The further issue is that Wale seems caught up in the same type of portfolio diversification that's likely caused Maybach to recruit this would-be black sheep. This means that, after a strong first half, dotted with buoyant, brassy tracks like "Sunshine" and the Cee-Lo-backed "Gullible," Wale surrenders to a boilerplate back half full of pandering radio bait more in line with the baroque production style common with the rest of the Maybach stable. These tracks find him either overwhelmed by flashier guests, like the dominating Nicki Minaj appearance which upends the woeful booty anthem "Clappers," or simply out of place, as with his collision with Ross and Ne-Yo on "Tired of Dreaming."

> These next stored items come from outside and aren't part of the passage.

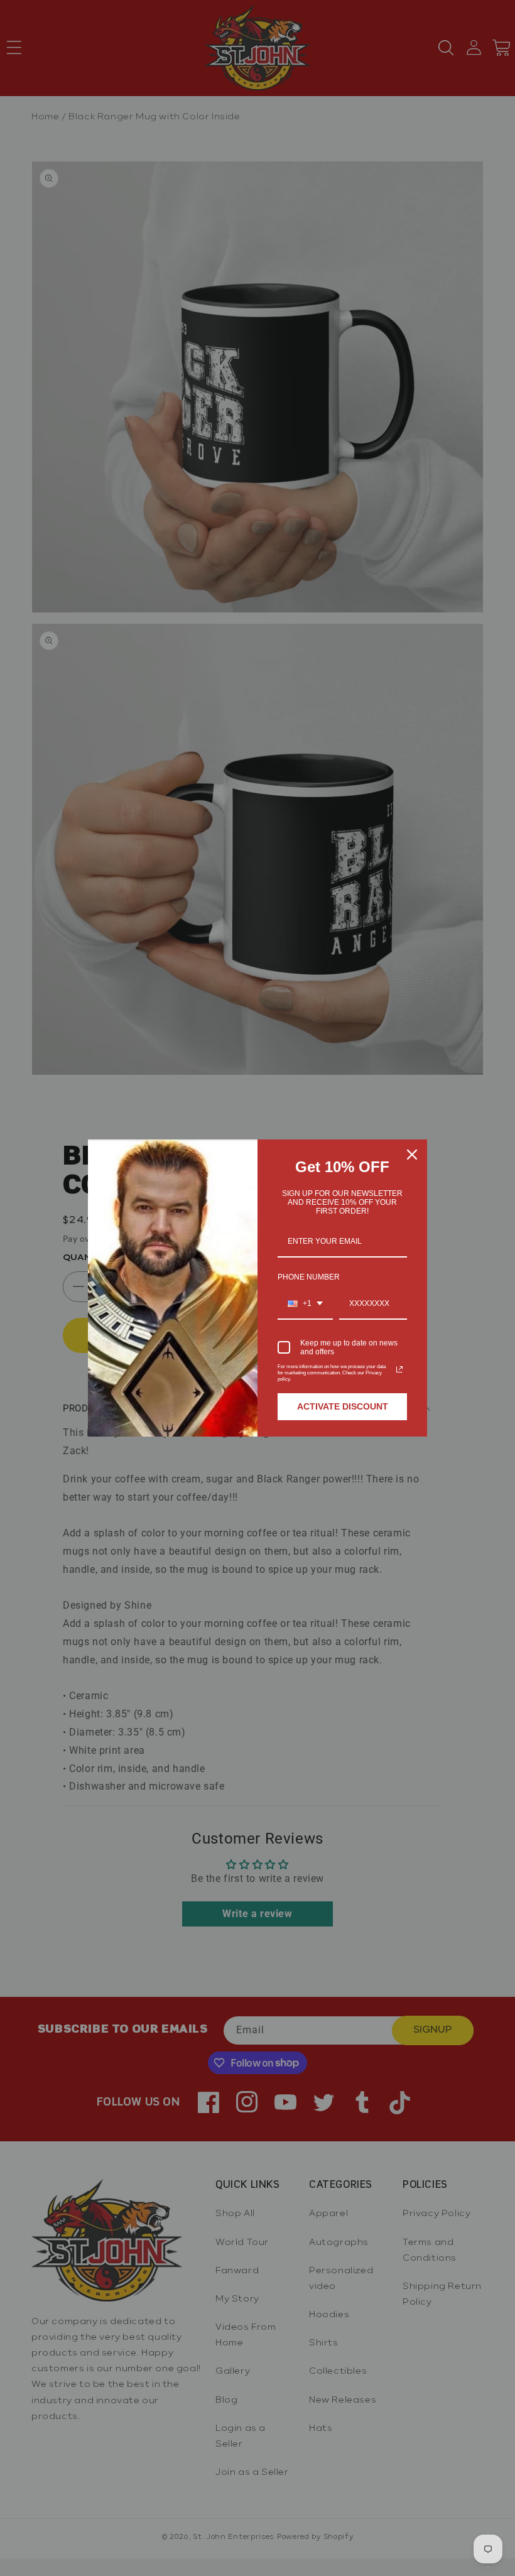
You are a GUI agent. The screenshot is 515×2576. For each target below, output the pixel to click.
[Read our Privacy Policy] (399, 1369)
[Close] (412, 1154)
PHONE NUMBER (309, 1277)
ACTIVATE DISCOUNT (342, 1406)
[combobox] (305, 1304)
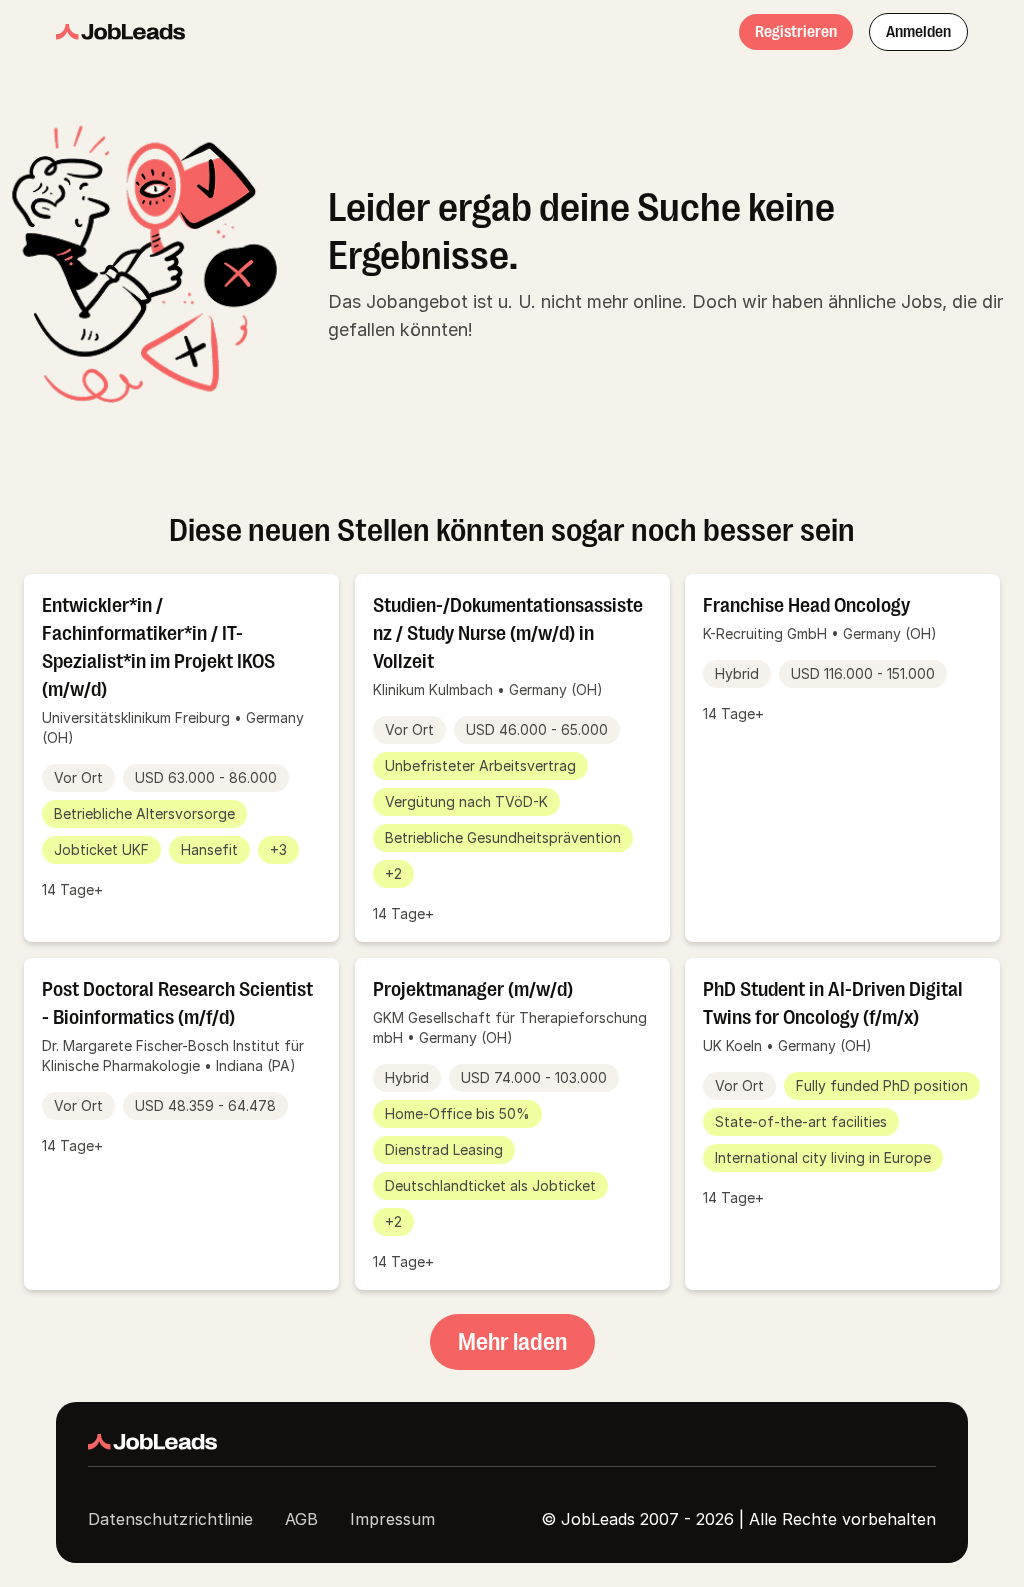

The sharp divide between these two halves identifies the main problems for an artist like Wale, who's bounced around a lot in the last few years, never coming close to the greatness of his breakthrough The Mixtape About Nothing. Integrating Seinfeld sound clips into knotty, digressive explorations of the rapper's own obsessions and concerns, that mixtape felt like something fresh and more cohesive than anything he's released since. When he plays to his strengths on The Gifted, the results are impressive, but more mass-market tracks leave him sounding unoriginal and anonymous. A last-minute spot comes via Jerry Seinfeld, who weirdly shows up out of nowhere to cap off closer "Black Heroes." This bumper acts as a teaser for his and Wale's supposed impending collaboration, on the forthcoming Album About Nothing, a sure-to-be-odd conceptual lark that, with any luck, will give this budding talent a chance to delve back into his own eccentric interests and fortify his identity in the process.